His mouth does a small, lethal curve that isn’t quite a smile. “Obviously, I know this.”

“God, you’re insufferable.” I try to pull back; he doesn’t let me. His fingers move to the side of my neck, not squeezing, just resting there like a promise with teeth.

“Do you trust your own wanting?” he asks.

“What does that even…”

“Do you need the permission slip of someone else’s mistake to make yours?” His thumb strokes once over my pulse. It jumps like an idiot. “Or do you want me without the story you tell yourself to make it palatable?”

“I don’t believe you,” I say. It comes out fast, practiced, a shield held up by habit. “I don’t. That’s what I’m supposed to say to protect the tiny scraps of my pride. So, I don’t believe you.”

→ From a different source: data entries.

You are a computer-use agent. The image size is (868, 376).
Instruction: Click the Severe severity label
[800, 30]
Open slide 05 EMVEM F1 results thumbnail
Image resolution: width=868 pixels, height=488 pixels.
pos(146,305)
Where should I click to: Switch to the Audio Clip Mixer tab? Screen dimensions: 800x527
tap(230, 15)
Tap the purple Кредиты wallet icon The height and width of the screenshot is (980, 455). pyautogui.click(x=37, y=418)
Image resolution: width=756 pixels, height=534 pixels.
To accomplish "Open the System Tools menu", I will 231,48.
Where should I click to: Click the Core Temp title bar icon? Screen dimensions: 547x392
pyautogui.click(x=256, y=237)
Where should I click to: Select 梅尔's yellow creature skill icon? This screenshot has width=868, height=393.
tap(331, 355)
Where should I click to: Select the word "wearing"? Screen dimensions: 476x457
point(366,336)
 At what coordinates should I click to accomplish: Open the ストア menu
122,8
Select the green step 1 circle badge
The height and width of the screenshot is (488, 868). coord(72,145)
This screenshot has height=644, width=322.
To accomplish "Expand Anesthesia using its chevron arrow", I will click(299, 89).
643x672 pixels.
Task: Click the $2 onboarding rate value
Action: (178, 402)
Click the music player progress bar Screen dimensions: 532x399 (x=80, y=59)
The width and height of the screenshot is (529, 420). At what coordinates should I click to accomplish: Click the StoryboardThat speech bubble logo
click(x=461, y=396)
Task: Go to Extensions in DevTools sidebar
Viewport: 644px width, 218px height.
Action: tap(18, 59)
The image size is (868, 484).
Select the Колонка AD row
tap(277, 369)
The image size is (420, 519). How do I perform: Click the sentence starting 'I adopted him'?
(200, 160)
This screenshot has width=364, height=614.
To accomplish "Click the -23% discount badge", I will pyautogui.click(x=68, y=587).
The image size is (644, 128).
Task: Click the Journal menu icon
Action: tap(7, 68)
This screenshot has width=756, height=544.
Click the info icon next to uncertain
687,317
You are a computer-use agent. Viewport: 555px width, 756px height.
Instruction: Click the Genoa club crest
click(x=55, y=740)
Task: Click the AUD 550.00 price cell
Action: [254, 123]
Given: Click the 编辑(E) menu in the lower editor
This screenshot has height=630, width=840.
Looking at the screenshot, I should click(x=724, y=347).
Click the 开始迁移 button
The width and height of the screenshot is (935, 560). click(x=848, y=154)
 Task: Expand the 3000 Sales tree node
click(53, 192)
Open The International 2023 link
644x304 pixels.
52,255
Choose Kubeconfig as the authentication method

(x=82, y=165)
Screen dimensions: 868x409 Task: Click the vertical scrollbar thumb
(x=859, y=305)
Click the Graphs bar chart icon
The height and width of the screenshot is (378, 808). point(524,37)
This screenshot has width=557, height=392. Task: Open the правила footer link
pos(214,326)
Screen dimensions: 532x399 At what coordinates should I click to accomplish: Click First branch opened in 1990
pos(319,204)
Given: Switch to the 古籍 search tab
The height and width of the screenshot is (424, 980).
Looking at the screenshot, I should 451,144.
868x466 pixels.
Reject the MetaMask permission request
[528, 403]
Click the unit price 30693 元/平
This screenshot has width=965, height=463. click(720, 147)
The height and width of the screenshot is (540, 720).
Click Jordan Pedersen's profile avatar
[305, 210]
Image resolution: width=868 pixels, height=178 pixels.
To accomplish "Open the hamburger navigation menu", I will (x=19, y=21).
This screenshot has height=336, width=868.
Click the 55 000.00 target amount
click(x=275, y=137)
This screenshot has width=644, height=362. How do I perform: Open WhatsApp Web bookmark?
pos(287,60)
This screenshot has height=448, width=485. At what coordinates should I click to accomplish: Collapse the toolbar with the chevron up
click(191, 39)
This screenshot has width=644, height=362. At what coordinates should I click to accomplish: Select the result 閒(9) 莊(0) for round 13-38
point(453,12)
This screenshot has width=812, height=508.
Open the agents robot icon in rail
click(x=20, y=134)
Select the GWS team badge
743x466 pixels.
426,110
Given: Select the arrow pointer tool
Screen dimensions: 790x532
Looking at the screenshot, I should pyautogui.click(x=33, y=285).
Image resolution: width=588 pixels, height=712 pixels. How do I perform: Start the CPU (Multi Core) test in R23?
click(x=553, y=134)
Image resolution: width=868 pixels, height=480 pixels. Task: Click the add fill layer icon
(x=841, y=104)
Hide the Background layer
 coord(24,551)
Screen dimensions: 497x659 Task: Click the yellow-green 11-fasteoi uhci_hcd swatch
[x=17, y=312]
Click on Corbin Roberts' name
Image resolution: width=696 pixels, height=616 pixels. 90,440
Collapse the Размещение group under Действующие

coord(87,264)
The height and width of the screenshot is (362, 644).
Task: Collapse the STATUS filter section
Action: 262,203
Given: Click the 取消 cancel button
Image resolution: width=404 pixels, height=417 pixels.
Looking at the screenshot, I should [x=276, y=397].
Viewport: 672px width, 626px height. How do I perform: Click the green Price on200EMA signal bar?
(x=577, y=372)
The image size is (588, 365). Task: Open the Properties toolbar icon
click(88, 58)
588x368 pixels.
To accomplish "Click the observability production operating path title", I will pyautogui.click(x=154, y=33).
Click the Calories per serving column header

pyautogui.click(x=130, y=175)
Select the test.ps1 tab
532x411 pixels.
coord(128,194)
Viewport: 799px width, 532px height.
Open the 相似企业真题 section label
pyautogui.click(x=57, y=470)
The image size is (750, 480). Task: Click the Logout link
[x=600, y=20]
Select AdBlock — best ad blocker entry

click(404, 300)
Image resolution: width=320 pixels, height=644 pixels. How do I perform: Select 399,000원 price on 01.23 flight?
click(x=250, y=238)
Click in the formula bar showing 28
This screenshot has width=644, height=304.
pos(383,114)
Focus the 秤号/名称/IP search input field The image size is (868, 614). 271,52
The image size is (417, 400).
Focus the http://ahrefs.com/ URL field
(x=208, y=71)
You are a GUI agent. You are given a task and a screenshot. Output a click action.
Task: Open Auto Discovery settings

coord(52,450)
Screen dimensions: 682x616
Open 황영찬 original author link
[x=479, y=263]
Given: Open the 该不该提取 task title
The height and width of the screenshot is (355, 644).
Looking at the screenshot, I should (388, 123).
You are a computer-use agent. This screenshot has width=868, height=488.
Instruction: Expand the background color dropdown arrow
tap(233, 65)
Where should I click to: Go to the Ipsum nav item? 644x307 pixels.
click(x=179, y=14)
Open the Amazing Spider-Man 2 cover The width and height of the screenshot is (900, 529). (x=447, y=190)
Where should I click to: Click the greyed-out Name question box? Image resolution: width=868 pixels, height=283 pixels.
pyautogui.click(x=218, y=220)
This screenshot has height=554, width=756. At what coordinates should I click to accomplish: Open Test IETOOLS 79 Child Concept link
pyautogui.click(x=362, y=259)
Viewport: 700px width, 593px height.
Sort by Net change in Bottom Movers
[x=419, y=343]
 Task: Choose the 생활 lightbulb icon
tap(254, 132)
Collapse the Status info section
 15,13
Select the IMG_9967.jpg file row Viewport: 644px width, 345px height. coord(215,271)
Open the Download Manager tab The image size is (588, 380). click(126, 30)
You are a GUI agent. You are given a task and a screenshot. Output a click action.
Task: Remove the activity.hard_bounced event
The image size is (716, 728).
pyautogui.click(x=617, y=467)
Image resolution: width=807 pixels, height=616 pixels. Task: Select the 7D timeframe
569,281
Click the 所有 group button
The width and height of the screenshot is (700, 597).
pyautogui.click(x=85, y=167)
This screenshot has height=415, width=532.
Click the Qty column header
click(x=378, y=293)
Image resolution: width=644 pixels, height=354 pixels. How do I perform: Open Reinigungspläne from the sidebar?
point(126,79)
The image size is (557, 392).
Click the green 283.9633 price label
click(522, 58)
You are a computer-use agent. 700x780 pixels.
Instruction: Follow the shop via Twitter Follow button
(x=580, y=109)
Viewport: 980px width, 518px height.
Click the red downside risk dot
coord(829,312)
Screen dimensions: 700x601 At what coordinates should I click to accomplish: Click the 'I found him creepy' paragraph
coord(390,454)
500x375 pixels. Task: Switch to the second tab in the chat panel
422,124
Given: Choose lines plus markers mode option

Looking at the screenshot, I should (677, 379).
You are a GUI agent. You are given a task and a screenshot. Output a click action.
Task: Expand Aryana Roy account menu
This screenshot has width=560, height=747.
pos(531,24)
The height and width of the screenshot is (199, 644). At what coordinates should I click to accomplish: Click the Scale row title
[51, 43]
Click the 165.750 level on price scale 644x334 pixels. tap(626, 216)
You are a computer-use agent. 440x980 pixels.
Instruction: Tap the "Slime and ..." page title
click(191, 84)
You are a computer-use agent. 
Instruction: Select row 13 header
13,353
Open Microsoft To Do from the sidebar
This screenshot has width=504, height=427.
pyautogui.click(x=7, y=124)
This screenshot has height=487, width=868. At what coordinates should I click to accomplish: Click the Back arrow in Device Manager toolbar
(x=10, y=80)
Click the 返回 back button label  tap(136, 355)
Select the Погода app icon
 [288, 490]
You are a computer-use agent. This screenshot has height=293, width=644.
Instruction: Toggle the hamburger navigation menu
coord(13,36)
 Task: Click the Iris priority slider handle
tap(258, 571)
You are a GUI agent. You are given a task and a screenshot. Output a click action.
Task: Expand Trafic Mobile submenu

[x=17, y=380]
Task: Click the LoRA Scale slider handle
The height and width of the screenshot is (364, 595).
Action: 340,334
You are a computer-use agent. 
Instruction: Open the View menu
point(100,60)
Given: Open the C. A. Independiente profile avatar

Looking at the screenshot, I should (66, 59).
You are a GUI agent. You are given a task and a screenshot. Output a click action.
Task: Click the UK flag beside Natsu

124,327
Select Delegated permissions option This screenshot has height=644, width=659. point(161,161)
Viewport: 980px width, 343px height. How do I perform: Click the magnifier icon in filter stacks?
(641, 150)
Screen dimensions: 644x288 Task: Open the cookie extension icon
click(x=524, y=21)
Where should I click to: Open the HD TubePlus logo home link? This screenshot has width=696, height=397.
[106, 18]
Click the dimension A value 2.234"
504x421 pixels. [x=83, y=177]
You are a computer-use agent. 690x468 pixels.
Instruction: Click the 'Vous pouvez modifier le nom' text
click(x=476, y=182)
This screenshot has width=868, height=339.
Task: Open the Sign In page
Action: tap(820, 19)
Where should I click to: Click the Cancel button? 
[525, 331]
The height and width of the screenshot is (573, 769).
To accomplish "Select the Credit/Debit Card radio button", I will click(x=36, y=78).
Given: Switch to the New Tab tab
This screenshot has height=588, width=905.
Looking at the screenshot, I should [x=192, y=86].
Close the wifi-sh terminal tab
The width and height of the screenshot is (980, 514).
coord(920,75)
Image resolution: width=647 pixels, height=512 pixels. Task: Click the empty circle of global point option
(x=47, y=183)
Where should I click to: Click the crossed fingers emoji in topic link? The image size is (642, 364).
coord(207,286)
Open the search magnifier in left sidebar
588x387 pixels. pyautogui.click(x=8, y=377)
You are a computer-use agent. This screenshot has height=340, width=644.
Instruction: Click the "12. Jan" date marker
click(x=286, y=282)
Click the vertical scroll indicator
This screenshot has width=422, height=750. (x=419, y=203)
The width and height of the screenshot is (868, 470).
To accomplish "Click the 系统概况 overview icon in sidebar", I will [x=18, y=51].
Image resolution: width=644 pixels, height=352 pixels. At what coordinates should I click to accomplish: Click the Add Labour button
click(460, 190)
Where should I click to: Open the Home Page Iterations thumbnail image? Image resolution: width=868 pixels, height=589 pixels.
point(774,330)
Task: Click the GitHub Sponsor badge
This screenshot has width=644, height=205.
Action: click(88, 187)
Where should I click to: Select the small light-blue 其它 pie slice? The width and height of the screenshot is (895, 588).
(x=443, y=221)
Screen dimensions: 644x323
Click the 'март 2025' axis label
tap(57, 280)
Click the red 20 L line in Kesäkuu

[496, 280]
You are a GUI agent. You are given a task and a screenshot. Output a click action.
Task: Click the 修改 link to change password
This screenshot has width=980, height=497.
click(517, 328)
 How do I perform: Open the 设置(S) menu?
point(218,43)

His eyes soften in a way that is worse than any grin. “You do,” he says. “You just hate that fact.”

“I hate you,” I correct, because it’s easier than the other thing. “I hate that you think you can move pieces around and call it fate.”

“I don’t believe in fate,” he says. “I believe in leverage.”

“Right. So, did you do it?” I press, because if he won’t step on the landmine, I will throw it at his feet. “Tell me. Tell me you fabricated those messages. Tell me you decided to act like a puppet-master with my life. Tell me you broke up my engagement for yourself.”

He looks at me like I’m asking him to lie to make me feel better. Then, slowly, he shakes his head, once. Not no. Not yes. A refusal to play. His hand slides from my neck to my jaw, a gentler hold than I deserve right now.

“Julian is a man who would put you in glass and keep you polished,” he says softly. “That’s not safety. That’s display. He’d never cheat because cheating is sloppy. He’d cheat when it’s efficient.” He dips his head, so the words skim my mouth. “I don’t do efficient. I do inevitable.”

My insides light up like an electrical panel sparking before a blackout. “You’re fucking horrible.”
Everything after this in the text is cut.